▶ _Required work_
1. In the scheduler excerpt, rewrite the paragraph beginning "If we decide we don't care" as a shorter list that keeps its main facts.
2. According to the scheduler excerpt, what assumption would justify not waiting for native fences when killing jobs in the kill_entity() path?
3. Do these statements agree with the scheduler excerpt? For each one, answer yes or no and quote the deciding words.
(a) The writer thinks a partial wait in the driver while the entity is still active is probably racy.
(b) The writer finds the "should wait, but maybe not for all your deps" behavior clear.
(c) The writer is starting a new digression.

▶ _Text extract_
---+---
I'm done with this digression, now back to the original topic: we can of
course wait for all those native fences before calling
drm_sched_enity_destroy(), but that's a bit weird to do some partial
wait in the driver while the entity is still active (pretty sure that's
racy anyway), and then delegate the rest to the core.

If we decide we don't care about waiting for native fences when
killing jobs in the kill_entity() path, because we assume drm_resv is
covering us, that's fine, but then I don't really see why
drm_sched_kill_entity() should wait at all, because this 'should wait,
but maybe not for all your deps' behavior is quite confusing.
---+---
▶ _Stored records_

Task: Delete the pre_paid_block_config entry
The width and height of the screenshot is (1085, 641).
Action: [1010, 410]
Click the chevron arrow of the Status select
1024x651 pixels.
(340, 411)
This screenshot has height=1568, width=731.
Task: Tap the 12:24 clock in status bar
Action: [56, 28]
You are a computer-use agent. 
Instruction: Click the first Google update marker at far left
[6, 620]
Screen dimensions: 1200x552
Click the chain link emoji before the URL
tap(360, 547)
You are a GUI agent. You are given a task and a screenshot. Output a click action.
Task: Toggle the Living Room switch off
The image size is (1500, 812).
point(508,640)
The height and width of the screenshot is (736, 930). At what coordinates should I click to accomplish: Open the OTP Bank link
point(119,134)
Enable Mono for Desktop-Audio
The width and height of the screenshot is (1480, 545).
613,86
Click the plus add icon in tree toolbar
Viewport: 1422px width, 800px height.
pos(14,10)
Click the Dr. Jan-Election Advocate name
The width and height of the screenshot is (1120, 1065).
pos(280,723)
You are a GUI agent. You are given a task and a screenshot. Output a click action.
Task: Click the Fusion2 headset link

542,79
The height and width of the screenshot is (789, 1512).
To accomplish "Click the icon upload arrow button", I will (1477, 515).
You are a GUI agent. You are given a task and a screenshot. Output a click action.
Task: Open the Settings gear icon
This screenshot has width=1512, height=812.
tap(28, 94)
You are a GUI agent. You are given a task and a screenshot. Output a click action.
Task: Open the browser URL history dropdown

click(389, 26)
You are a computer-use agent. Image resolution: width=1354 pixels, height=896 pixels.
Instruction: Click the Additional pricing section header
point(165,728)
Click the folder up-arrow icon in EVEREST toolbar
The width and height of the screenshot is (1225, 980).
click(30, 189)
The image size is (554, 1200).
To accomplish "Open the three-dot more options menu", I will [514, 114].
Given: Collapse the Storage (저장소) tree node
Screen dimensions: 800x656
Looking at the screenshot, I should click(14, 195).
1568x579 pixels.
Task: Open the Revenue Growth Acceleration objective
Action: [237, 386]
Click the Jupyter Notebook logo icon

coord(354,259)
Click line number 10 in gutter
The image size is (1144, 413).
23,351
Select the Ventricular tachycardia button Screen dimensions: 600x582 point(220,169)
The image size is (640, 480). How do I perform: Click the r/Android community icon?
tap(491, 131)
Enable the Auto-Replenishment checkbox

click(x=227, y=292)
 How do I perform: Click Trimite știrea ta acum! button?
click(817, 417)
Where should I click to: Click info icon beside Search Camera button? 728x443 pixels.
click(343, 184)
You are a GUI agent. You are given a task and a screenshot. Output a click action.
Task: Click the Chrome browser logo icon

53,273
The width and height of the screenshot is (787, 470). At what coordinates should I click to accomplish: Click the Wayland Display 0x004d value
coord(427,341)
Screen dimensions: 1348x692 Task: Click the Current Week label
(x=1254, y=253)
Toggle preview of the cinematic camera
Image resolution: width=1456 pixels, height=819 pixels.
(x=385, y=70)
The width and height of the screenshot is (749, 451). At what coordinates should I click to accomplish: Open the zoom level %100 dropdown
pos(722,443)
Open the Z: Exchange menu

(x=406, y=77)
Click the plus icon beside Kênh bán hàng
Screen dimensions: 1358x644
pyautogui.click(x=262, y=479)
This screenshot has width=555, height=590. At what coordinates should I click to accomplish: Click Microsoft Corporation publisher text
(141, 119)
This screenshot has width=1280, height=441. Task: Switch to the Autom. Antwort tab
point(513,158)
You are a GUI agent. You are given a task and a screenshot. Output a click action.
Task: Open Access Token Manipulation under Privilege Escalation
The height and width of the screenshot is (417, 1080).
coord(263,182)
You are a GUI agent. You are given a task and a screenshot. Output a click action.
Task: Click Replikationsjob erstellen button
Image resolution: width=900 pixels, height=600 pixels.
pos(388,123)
---+---
▶ _Per-task outputs_
1.
- Not waiting for native fences when killing jobs in the kill_entity() path is acceptable if drm_resv is assumed to cover us.
- In that case, there seems to be no reason for drm_sched_kill_entity() to wait at all.
- A "should wait, but maybe not for all your deps" behavior is quite confusing.

2. The assumption that drm_resv is covering us.

3.
(a) Yes: "pretty sure that's racy anyway"
(b) No: "behavior is quite confusing"
(c) No: "I'm done with this digression, now back to the original topic"